Да брось ты, какой ритм! Сказки для глупцов! Посмотри, оглянись! Как живут эти люди. Утром вскочил на работу, вечером с работы и к телевизору. У большинства жизнь проходит у телевизора или на лавочке у подъезда. Из окон в Питере вид не всегда хороший, согласись? Пока молод, полон сил, желания поиска чего-то нового, интересного, жизнь напоминает праздник. Нет, здесь я как раз имею ввиду не лежание в кресле у телевизора, а какие-то поездки, пикники, общение живое, что ли. Но это пока молод, а потом всё та же жизнь, как и у всех – маленькая квартирка с видом на мрачный дворик, телевизор, магазин, работа, квартира, больница, магазин, квартира, телевизор. И так всю оставшуюся жизнь. У нас дома точно так же можно жить. Вернее, большинство так и живёт. Какая разница – Питер или захолустная деревня? Носиться, как угорелому можно и в деревне, из одного конца да в другой. Суету себе человек сам создаёт. Только вот и суета в деревне другая.

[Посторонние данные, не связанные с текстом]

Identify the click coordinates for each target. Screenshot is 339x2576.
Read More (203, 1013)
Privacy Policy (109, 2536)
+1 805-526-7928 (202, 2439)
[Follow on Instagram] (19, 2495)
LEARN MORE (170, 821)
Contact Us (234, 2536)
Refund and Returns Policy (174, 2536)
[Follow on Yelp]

-Друг мой, суета всегда одна и та же!

-Знаю, знаю – Екклесиаст. А разница есть! В деревне свободы больше, можно сказать, её там в преизбытке. Да же той свободы, в твоём узком понимании.

-Поясни!

-Да запросто, только не надо вот таким тоном.

-Хорошо, хорошо. Извини.

-В деревне выходи из дома хоть в лаптях, хоть в ластах. Можешь в лес в фуфайке драной отправиться, а можешь хоть голый комаров покормить, хочешь- в смокинге с бабочкой. Это если рассматривать свободу, как независимость от чьих-то суждений.

-Да ладно! Можно подумать, в деревне на такие чудачества внимания никто не обратит? Да бабки же прохода не дадут, заклюют потом.

-Это конечно! Но поговорят, посплетничают, пальцем у виска покрутят, а потом забудут. Поклюют, поклюют чудака и забудут. А в городе, несмотря на зависимость человека от внешней оболочки, то есть от одежды, выйди голый- никто и не заметит. Так мимолётом пробегая мимо, пожмут плечами и дальше бегом, бегом, быстрей, быстрей. И в то же время с тобой никто не заговорит и близко не подойдёт, если ты в рваных и грязных штанах. Внешняя оболочка влияет на общение, а отсюда и на свободу. В определённых кругах, если ручка- не паркер, часы- не роллекс, костюмчик- не итальянский – понимаешь? Если отношения, сама жизнь зависит от внешней формы, какая тут свобода?

-А в деревне, в деревне-то разве не так?

-А в деревне с тобой не будут ни разговаривать, ни дел иметь, если ты плохой человек, как не одевайся. И наоборот. Вопрос в том, хотим мы понимать людей или нет.

-В городе не до этого. Здесь всё иначе, я же говорю, ритм жизни другой. Даже сам с собой в одиночестве не останешься.

-Опять с тобой не соглашусь. В городе одиноких людей больше, чем в деревне с тремя домами. Одиночество живёт внутри человека. Согласен, что вторжений вовнутрь в городе больше. Поэтому тишина, покой, природа делают деревенское одиночество особым, благородным. Согласись, что лучше иметь это всегда, чем редко- редко, в выходные дни, на даче с тысячью соседями. Замыкание в себе в окружении миллионов людей – это уже не одиночество, а ненормальное состояние. Ещё один минус городскому одиночеству, как аномалии.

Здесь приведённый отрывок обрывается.